** Task description **
Your answer must be a word-for-word copy of the listing, with all pictures excluded.

BEGIN Data

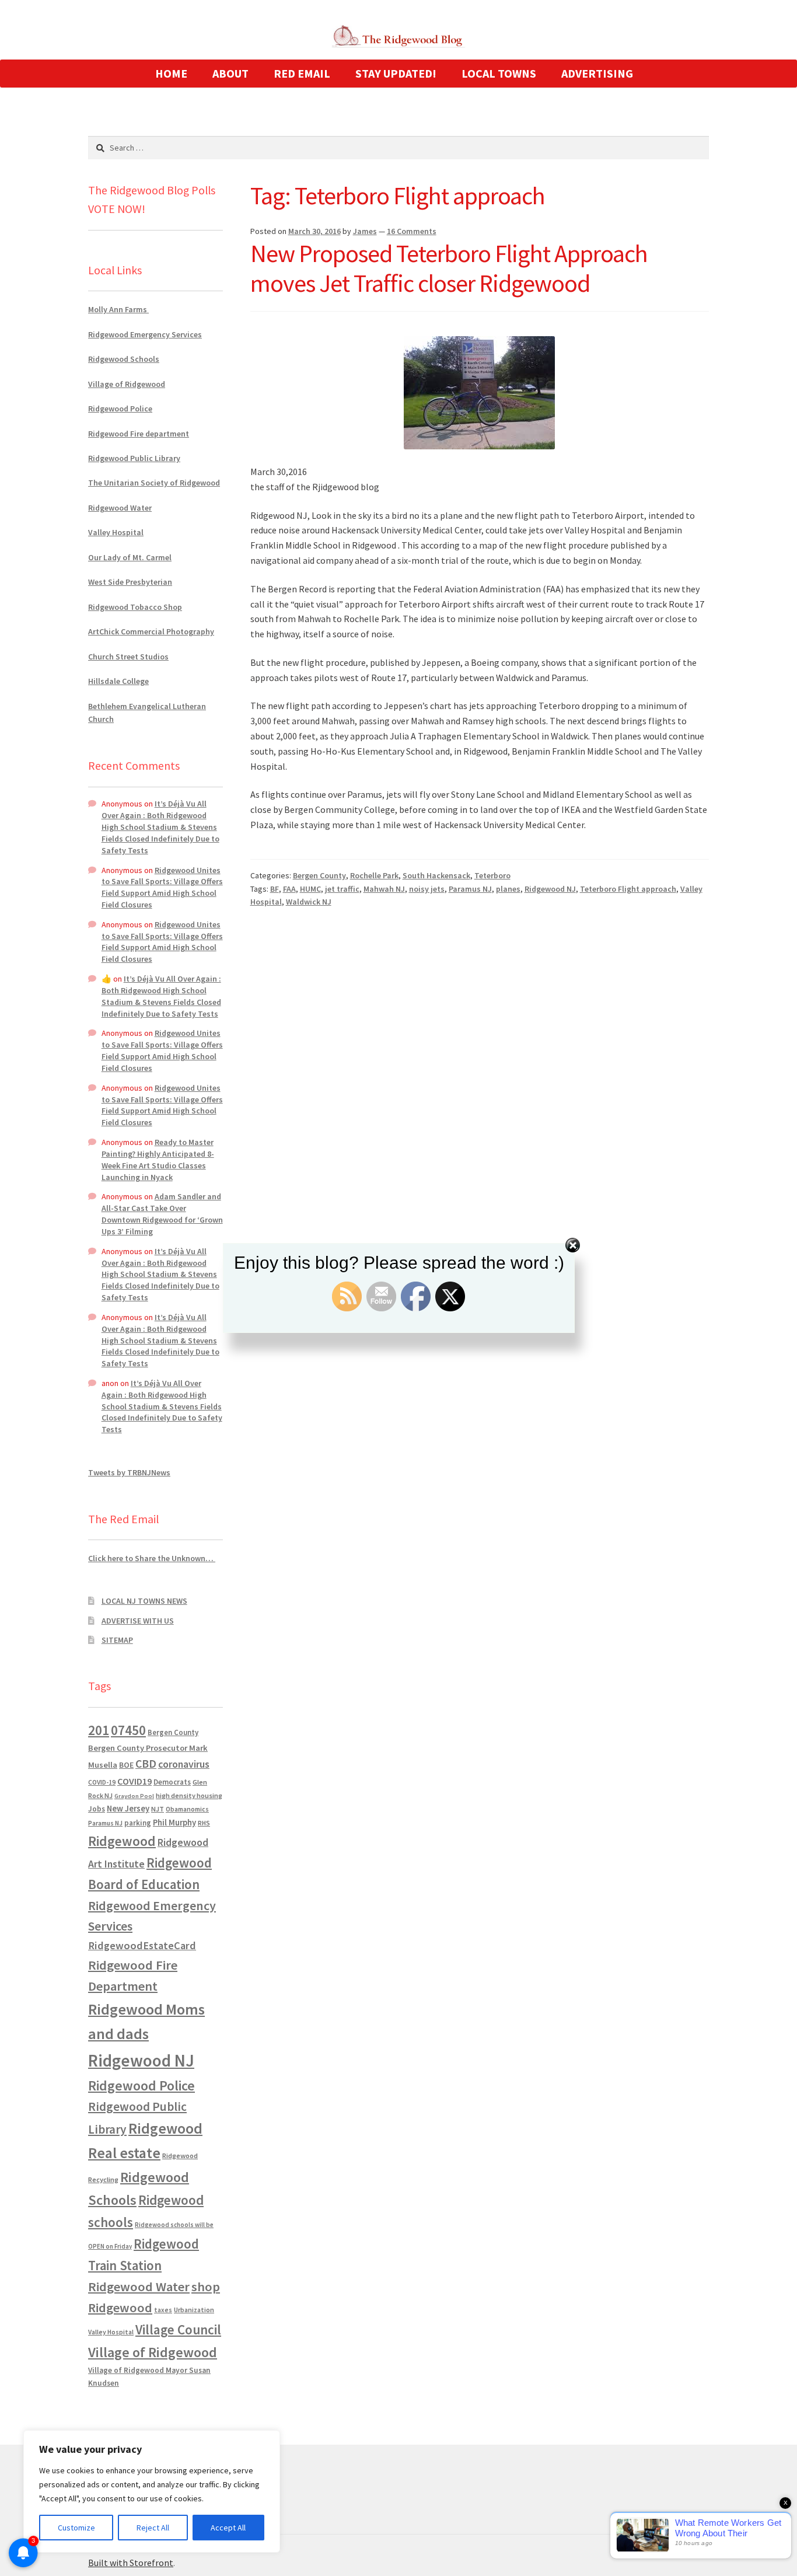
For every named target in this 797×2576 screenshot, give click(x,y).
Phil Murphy (174, 1822)
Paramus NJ (470, 889)
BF (274, 889)
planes (508, 889)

END Data

** Expected answer **
For every named target in this 797×2576 screenshot, give click(x,y).
Phil Murphy (174, 1822)
Paramus NJ (470, 889)
BF (274, 889)
planes (508, 889)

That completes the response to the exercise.